Depuis les années 1990, la CFDT revendique la possibilité pour les saisonniers de se former en intersaison.
En effet, en saison, ils ne peuvent s’absenter pour se former compte-tenu de la multitude de très petites entreprises dans le tourisme, et à la fin de la saison ils n’ont plus le statut de salarié leur permettant de bénéficier d’une prise en charge par la formation continue.
C’est pourquoi nous revendiquons auprès des ASSEDIC d'un revenu minimum pour ceux qui font l’effort d’aller se former en intersaison.
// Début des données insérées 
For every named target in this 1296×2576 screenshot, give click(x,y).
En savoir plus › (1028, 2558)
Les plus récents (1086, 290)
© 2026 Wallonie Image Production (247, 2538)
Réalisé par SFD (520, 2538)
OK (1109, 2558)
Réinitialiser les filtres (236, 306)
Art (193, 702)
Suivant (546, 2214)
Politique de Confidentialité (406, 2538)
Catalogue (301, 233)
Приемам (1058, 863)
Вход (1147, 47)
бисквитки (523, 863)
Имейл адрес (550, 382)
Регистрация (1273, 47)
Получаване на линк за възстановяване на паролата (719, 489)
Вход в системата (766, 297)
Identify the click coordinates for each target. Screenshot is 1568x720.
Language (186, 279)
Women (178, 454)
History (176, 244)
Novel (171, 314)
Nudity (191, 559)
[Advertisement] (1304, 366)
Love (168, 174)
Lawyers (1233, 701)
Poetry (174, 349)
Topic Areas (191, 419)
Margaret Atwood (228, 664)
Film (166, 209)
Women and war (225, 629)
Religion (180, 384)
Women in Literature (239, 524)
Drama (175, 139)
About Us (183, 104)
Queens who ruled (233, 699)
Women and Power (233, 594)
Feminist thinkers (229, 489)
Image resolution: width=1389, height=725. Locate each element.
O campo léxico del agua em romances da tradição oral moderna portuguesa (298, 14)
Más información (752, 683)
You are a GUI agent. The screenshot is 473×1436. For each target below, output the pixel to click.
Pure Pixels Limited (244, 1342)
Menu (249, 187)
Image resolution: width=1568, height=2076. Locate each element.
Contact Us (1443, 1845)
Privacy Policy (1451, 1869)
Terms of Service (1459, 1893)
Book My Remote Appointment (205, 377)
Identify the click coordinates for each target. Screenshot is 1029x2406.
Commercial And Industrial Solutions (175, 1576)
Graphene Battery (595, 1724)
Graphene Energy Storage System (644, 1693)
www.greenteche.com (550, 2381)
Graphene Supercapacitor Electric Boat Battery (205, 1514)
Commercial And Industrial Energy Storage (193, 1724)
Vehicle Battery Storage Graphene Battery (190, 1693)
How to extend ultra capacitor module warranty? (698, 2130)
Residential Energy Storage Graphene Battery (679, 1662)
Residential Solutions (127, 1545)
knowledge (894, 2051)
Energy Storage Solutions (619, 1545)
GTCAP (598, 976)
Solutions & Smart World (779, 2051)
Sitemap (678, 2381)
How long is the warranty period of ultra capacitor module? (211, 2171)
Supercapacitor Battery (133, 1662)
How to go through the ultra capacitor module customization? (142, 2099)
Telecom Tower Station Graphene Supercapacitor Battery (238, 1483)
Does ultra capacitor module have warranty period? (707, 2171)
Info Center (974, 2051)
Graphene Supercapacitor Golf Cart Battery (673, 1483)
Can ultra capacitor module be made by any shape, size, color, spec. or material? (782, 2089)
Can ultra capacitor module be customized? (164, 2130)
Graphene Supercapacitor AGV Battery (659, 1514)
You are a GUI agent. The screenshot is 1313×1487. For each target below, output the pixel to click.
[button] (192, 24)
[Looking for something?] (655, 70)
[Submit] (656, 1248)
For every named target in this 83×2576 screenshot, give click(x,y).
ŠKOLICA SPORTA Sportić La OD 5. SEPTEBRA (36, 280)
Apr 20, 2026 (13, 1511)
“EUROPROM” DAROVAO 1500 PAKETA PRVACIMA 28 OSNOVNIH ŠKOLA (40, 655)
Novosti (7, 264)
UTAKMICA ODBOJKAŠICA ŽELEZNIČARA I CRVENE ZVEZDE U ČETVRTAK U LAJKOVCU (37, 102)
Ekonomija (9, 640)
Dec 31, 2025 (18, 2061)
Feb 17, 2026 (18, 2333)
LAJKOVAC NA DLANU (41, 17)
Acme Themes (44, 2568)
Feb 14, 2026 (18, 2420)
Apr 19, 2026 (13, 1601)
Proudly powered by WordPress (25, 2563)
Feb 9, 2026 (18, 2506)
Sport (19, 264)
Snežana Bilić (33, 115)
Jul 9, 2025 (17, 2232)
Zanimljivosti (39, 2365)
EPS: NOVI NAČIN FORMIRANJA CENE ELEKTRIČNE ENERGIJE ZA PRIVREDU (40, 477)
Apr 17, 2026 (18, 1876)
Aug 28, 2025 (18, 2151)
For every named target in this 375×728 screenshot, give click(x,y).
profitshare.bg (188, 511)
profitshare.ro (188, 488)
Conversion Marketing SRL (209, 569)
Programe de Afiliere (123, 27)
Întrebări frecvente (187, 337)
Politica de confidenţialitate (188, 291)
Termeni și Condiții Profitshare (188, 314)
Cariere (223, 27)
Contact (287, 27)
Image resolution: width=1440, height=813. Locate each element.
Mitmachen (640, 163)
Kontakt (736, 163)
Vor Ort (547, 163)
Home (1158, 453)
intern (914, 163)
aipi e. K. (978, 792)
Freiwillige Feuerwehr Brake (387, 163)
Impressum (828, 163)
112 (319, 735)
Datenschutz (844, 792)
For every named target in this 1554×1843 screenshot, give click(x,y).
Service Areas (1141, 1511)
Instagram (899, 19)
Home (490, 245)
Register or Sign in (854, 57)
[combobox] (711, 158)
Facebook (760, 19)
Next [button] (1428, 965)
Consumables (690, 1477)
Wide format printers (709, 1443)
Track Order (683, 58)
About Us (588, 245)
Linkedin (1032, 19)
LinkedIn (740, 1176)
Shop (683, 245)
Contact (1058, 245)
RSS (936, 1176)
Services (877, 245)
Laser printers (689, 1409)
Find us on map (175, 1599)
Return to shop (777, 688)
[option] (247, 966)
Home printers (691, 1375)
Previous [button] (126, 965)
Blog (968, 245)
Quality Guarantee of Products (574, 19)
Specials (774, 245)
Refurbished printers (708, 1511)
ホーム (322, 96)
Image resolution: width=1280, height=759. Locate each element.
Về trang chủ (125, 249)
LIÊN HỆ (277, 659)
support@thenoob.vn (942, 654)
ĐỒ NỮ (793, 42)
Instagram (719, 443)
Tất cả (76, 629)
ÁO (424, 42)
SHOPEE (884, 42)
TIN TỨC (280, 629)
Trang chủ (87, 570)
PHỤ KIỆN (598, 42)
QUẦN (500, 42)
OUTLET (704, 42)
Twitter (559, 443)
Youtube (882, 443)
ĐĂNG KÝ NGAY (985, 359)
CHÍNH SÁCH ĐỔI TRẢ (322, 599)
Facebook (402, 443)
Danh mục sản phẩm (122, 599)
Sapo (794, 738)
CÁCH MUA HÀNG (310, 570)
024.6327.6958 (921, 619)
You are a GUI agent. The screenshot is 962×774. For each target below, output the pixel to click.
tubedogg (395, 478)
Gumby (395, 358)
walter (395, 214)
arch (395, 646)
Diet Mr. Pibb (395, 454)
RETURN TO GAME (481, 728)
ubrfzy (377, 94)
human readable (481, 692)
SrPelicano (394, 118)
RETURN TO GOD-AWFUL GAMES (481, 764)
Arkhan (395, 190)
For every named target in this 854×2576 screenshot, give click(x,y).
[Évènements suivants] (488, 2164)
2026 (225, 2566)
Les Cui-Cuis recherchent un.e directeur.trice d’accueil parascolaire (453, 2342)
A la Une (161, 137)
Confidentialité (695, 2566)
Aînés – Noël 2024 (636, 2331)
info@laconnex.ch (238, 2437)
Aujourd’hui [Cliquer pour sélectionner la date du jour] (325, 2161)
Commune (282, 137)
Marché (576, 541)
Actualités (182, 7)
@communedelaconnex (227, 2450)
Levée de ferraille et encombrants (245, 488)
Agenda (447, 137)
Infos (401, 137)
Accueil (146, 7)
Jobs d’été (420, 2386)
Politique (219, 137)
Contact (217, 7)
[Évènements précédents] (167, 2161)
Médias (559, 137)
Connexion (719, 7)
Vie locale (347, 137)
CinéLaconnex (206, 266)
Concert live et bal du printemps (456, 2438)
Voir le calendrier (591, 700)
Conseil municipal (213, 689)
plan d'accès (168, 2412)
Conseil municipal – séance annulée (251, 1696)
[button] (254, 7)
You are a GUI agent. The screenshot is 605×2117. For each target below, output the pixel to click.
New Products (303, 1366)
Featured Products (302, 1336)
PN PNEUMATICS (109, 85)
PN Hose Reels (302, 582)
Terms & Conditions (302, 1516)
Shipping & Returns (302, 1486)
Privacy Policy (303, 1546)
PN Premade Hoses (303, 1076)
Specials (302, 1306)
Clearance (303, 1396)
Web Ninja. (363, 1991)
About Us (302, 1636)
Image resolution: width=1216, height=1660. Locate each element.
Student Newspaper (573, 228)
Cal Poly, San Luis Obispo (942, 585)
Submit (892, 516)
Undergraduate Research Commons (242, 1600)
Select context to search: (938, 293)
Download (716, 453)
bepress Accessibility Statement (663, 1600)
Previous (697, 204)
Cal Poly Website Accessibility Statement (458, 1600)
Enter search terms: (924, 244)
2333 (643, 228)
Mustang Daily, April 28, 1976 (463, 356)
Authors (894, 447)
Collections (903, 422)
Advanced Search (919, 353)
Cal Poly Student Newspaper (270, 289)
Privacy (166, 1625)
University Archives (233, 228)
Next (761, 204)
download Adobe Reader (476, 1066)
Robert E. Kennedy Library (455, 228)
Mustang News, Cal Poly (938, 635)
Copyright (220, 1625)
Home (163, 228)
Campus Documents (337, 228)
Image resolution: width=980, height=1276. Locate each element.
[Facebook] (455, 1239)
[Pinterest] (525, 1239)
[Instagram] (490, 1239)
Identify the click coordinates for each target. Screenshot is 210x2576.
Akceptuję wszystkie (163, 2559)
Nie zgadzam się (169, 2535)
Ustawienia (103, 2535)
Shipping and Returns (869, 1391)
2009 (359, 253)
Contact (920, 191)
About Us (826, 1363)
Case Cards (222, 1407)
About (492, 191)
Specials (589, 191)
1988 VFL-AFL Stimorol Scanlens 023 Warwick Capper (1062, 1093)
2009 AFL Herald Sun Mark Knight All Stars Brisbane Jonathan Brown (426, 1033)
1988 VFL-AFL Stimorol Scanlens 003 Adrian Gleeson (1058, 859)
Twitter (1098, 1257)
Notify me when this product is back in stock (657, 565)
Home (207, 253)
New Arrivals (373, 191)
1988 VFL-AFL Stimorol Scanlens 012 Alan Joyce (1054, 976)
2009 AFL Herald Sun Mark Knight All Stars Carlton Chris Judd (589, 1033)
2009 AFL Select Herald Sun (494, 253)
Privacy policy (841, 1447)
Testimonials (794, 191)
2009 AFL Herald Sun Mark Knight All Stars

D’autres centrales syndicales dénoncent l’accord UNEDIC, car ils veulent que les saisonniers, bénéficient d’un minimum de 30€ par jour non travaillé . Cette mesure, si elle voyait le jour, pourrait être une incitation au travail au noir et aux emplois non déclarés pour réhabiliter des habitations afin de les louer aux touristes, ce qui ne manquera pas de renchérir la rente foncière qui exclut de plus en plus de populations des zones de montagne.
Historiquement lors de la création de l'UNEDIC, le chômage saisonnier était exclu du bénéfice de l'indemnisation, car l'accord des partenaires sociaux concernant l'indemnisation du chômage aléatoire.
Après une campagne de pétitions menée par la CFDT en 1997 les saisonniers ont pu bénéficier d'allocations proportionnelles au temps travaillé.
Aujourd'hui avec le nouvel accord UNEDIC des possibilités de financement pour ceux qui veulent se former en intersaison existent, et il appartient à tous les acteurs du tourisme en Rhône Alpes (Patronats, syndicats, service public de l'emploi, collectivités locales) de se coordonner et d'agir pour permettre aux saisonniers de se professionnaliser.
Pour la CFDT notre priorité est de faire de l'emploi saisonnier un tremplin pour l'insertion sociale et professionnelle des jeunes vers des emplois plus pérennes.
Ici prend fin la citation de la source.